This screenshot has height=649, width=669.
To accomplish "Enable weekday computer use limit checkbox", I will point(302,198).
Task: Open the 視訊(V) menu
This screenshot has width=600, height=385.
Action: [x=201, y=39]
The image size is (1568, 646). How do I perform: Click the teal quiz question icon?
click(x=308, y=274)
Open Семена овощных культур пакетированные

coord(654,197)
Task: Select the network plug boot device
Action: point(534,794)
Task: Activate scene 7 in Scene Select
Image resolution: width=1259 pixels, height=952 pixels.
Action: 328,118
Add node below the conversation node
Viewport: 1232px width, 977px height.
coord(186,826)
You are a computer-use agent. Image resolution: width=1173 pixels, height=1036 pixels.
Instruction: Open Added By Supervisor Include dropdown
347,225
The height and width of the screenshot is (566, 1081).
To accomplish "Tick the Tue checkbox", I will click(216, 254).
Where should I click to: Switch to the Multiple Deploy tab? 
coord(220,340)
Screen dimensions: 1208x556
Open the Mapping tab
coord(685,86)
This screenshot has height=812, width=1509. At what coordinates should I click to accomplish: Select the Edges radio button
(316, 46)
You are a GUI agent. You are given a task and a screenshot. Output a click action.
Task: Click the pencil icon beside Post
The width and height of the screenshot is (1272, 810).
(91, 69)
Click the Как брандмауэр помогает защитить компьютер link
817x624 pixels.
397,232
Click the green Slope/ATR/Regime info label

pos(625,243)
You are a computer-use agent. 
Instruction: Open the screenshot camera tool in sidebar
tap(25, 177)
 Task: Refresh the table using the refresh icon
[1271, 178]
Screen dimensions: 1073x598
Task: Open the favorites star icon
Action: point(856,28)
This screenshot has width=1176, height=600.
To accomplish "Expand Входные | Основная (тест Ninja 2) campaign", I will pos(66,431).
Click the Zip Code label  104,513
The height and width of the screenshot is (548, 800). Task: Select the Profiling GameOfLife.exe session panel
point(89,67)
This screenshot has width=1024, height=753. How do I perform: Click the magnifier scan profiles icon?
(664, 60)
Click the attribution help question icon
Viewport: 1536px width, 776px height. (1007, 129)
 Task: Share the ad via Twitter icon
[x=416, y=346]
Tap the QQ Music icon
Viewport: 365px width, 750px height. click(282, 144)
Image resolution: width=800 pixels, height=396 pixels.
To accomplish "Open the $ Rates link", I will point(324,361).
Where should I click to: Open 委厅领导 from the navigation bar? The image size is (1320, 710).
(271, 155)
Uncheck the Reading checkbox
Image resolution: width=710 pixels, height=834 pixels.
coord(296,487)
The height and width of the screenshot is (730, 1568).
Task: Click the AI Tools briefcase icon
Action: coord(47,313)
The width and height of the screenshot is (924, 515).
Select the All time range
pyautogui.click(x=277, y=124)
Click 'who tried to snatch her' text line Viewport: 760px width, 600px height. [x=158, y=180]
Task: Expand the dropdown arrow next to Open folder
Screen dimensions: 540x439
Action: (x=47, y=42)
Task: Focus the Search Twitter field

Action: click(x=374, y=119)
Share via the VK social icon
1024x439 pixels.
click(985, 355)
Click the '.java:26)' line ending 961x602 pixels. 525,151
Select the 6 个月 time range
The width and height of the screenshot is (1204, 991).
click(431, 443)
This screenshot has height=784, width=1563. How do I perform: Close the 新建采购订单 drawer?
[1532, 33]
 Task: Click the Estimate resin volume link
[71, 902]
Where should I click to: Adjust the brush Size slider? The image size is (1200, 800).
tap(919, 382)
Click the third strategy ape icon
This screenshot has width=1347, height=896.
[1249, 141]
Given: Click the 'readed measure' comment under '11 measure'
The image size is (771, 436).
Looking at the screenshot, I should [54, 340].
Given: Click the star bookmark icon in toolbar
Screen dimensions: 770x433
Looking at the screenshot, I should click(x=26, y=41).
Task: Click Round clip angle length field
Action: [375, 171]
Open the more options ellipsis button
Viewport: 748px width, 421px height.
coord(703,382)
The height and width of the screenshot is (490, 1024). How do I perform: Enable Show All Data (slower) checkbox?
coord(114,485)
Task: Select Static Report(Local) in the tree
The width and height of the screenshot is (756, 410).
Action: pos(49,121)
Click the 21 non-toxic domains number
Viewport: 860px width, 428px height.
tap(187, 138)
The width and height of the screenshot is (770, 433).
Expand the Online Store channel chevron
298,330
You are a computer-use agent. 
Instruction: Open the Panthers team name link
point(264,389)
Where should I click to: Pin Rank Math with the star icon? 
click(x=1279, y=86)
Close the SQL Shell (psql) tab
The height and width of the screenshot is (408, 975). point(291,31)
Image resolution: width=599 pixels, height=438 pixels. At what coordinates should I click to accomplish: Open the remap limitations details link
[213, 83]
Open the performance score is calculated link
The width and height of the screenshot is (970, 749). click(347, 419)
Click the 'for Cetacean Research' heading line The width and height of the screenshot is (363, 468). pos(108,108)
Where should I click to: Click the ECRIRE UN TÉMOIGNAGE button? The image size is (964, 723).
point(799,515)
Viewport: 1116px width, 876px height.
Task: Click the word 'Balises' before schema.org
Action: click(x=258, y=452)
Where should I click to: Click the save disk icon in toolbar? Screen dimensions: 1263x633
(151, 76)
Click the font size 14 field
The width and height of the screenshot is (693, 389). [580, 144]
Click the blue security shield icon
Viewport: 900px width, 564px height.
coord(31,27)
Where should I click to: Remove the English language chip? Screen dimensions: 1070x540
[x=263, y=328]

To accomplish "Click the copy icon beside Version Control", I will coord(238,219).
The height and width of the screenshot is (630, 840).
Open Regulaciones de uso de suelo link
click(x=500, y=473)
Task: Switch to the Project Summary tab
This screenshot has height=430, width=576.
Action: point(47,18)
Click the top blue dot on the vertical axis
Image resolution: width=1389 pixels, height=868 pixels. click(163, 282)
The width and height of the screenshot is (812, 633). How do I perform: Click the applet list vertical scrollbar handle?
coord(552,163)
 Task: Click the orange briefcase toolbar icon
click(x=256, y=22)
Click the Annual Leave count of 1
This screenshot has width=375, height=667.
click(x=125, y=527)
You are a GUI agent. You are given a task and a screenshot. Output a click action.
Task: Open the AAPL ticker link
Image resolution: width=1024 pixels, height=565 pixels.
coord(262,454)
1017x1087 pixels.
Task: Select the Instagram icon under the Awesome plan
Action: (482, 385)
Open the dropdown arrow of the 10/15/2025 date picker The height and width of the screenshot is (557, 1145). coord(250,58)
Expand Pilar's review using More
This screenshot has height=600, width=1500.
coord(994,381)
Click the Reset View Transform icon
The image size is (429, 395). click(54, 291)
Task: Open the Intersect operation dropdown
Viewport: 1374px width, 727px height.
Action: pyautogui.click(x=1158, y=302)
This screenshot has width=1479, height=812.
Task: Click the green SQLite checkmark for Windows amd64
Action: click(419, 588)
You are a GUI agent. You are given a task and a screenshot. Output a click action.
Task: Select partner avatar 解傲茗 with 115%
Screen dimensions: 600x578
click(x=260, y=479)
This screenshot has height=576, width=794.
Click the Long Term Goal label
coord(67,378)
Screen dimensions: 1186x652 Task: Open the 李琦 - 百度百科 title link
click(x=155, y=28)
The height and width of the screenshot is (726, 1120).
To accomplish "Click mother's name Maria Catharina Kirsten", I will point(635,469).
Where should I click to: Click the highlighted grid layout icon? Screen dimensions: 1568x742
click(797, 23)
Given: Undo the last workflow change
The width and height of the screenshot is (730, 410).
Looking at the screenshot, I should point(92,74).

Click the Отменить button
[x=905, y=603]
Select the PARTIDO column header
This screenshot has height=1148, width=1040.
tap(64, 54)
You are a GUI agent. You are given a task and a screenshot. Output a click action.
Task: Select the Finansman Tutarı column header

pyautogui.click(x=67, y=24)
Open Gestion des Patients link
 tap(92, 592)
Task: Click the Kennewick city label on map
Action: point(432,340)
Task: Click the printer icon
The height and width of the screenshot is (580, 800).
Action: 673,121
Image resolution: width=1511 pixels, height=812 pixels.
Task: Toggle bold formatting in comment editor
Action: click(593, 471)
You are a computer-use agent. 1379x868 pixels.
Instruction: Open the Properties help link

------------------------

Your answer must be the lines above from the one containing "Image resolution: width=1259" to the one containing "Task: Click the pencil icon beside Post", both included, restated word for word.

Image resolution: width=1259 pixels, height=952 pixels.
Action: 328,118
Add node below the conversation node
Viewport: 1232px width, 977px height.
coord(186,826)
You are a computer-use agent. Image resolution: width=1173 pixels, height=1036 pixels.
Instruction: Open Added By Supervisor Include dropdown
347,225
The height and width of the screenshot is (566, 1081).
To accomplish "Tick the Tue checkbox", I will click(216, 254).
Where should I click to: Switch to the Multiple Deploy tab? 
coord(220,340)
Screen dimensions: 1208x556
Open the Mapping tab
coord(685,86)
This screenshot has height=812, width=1509. At what coordinates should I click to accomplish: Select the Edges radio button
(316, 46)
You are a GUI agent. You are given a task and a screenshot. Output a click action.
Task: Click the pencil icon beside Post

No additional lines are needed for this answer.